So the infill roadmap started to chip away at some of those regulations, the first roadmap. And then in the second roadmap there was even more engagement. I think I would credit millennials with speaking up and coming to the engagements and saying, “You know what? We’re probably not even interested in the typical single detached house of the atomic family or the Jetsons. We want a house that is probably less to maintain, more like a row house, smaller yards.”
Tastes are changing and the rules just didn’t allow for them to be built. Even the housing industry was telling us that they can’t build what the market wants, so the next roadmap, you know, pushed the regulations even further to look at the missing middle. And the missing middle is those forms of housing that are somewhere in between a single detached home and a high-rise. With the high cost of infrastructure, like, how much it costs to put pipes in the ground and build fire hydrants and all of that, the more units you can put on a piece of land the more you can all share in those infrastructure costs. So the cost of housing does go down when you can put more units on the same piece of land.
[Narrator] Which brings us to the Westmount housing project. Eliminating the single detached residential zone is a good first step towards getting more people housed. Just being able to build more kinds of housing in a neighbourhood means being able to build housing for more kinds of people. But the next step is to actually build that housing. Homeward Trust, a not-for-profit organization committed to ending homelessness in our city is trying. On 100th Ave and 130th Street sits the future site of the Westmount permanent supportive housing project.
The City sold Homeward Trust the land for $1 for them to develop 60 units of supportive housing on land where under the old rules that would have been prohibited. We called up Susan McGee, their chief executive officer, to talk about what kind of zoning we can create to enable more of these projects.
[Susan] Just prior to these projects and really in tandem with, there’s been a lot of work being done to clarify and have zoning that’s enabling not just the particular projects but what’s really intended in terms of the vision for the city. So when I go back actually, you know, in terms of my various roles I’ve probably – over 25 years I can’t tell you how many committees I’ve sat on that have worked on different reports that have been tabled with really good suggestions but nothing much came of them. You know, there are different reasons for that. It’s just different times. How do we change policy in our community? But a lot has happened in a short period of time to be really looking at how zoning can be a facilitator of positive growth in our communities.

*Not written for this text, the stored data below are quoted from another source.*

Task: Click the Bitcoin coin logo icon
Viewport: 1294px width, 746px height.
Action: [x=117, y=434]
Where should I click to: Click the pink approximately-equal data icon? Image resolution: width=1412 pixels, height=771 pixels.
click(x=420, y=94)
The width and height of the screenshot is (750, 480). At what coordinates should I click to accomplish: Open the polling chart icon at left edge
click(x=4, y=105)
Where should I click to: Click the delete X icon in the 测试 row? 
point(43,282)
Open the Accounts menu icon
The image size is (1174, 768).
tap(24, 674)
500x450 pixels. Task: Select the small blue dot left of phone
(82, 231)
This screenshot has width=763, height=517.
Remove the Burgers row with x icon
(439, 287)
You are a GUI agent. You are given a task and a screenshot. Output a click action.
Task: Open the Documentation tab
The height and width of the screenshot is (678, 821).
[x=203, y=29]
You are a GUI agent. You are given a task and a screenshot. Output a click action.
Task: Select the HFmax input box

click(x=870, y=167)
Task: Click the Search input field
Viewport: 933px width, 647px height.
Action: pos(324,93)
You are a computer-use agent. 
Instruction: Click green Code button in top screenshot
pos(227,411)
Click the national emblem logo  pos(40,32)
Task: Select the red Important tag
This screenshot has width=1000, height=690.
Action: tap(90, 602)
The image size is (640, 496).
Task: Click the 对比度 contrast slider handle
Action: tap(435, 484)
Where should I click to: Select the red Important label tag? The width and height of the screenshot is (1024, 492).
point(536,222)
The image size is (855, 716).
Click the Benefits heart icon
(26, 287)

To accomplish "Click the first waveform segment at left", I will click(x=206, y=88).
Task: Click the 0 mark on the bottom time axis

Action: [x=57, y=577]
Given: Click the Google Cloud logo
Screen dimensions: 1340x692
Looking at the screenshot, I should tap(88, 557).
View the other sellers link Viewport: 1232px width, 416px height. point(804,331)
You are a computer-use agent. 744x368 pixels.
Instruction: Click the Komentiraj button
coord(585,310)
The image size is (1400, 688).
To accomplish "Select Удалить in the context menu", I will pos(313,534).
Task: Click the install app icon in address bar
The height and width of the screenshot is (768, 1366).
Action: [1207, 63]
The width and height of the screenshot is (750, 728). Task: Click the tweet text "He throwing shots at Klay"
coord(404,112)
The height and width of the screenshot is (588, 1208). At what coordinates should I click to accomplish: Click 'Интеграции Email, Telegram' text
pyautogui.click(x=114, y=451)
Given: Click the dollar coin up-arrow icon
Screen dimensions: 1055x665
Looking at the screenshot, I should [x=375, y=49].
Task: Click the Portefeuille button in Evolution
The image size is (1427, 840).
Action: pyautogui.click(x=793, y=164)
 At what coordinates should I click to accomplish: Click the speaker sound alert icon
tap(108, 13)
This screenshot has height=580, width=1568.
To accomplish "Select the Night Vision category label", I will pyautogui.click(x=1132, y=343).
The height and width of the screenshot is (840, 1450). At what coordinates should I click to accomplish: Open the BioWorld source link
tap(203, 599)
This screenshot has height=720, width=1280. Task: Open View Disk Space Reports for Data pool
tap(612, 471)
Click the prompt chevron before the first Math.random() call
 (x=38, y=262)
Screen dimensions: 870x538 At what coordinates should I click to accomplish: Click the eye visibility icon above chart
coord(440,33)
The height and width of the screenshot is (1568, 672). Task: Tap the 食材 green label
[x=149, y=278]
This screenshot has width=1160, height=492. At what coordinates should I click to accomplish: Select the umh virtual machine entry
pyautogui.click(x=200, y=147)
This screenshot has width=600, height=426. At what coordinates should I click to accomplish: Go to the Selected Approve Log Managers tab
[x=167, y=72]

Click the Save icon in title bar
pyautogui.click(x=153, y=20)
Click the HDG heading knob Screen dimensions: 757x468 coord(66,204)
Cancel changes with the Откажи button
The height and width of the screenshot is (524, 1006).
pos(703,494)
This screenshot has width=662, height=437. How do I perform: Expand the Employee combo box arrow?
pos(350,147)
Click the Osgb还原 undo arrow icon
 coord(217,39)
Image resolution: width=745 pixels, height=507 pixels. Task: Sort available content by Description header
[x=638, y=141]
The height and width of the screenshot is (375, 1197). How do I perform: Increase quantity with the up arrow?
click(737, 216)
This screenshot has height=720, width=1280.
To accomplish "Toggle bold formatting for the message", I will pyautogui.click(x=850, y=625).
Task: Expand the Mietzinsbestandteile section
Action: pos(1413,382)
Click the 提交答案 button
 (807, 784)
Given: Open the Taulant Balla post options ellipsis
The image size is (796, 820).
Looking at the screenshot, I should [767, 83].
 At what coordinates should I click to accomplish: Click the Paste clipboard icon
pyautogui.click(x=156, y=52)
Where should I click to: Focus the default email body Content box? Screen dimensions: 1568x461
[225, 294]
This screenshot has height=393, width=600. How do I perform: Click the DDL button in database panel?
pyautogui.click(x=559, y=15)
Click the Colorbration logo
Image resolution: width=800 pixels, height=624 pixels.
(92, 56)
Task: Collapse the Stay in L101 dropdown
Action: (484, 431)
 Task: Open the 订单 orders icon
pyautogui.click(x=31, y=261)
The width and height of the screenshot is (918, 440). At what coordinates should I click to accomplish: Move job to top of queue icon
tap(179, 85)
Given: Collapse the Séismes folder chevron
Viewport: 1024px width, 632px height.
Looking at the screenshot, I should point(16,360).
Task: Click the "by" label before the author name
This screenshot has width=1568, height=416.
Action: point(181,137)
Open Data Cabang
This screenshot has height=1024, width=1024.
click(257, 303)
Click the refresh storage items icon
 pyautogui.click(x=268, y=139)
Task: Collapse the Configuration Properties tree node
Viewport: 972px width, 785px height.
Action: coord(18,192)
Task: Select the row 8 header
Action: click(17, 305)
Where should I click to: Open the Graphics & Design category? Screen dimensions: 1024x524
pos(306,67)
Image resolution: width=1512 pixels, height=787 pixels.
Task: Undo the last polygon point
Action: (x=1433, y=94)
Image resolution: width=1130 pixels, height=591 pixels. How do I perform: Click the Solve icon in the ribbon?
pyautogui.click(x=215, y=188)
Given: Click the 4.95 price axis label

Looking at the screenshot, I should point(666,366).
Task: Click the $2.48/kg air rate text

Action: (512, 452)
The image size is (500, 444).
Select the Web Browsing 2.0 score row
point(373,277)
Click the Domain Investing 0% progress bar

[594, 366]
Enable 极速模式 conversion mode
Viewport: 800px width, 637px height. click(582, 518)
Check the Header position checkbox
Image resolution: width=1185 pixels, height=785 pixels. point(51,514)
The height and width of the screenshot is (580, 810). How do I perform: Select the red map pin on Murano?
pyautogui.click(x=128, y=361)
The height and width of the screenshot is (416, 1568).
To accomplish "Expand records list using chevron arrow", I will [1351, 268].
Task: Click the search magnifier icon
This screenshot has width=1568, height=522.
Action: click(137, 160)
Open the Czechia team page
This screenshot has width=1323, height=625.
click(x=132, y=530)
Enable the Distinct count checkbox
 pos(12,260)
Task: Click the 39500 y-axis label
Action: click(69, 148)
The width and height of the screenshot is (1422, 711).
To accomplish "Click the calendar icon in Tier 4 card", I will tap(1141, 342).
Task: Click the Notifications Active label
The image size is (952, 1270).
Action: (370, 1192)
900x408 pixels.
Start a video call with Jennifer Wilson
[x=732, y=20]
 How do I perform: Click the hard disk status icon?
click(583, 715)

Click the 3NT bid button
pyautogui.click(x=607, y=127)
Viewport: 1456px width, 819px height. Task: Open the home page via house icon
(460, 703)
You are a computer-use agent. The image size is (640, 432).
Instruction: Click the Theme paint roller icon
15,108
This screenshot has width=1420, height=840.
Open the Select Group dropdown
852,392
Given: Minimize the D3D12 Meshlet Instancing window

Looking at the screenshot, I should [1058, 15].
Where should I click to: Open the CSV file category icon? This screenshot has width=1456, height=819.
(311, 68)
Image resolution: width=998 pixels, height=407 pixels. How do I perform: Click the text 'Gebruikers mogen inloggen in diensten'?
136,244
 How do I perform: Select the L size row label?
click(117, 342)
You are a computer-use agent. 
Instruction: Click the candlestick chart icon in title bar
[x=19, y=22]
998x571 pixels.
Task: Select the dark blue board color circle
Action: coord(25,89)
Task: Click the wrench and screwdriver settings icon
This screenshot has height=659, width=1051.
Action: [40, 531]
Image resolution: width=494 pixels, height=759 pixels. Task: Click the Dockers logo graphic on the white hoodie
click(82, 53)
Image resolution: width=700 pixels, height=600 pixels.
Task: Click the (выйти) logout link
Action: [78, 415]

So all of that was really the context of these engagements and the development of these projects. Some of it is really specific. You know, we have originally done work on sites prior to the changes in parking requirements. Currently there’s more parking on these sites then we would have been required to provide in the kind of just sheer numbers, but we also have staff on the sites and we also know that that is certainly still important to communities so those are the things that we were kind of working on and kind of thinking about as we were laying out how the sites would best serve the community and the residents.
[Narrator] Let’s define some terms here: market housing, affordable housing, supportive housing. Westmount is a supportive housing project.
Market housing is housing you buy or rent from someone on the open market.
Affordable housing is housing where the cost is subsidized in some way to make it more affordable, typically through a program or grant.
And supportive housing, like Westmount, is housing that comes with support. You still sign a lease, you still pay rent, but you get support: financial support, access to health care, life skills, on-site staff.
Colton explains the difference well.
[Colton] Affordable housing is, like, the big family of housing that is subsidized in some form or another by the government. So there’s sort of like a spectrum or a continuum of affordable housing. Some affordable housing has got a shallow subsidy. It might only be subsidized, say, 20 per cent. Your rent would be about 80 per cent below what the market would be charging. If you’re looking at a hypothetical one-bedroom apartment costing $1000 a month, the affordable housing would be $800 a month if it’s a shallow subsidy.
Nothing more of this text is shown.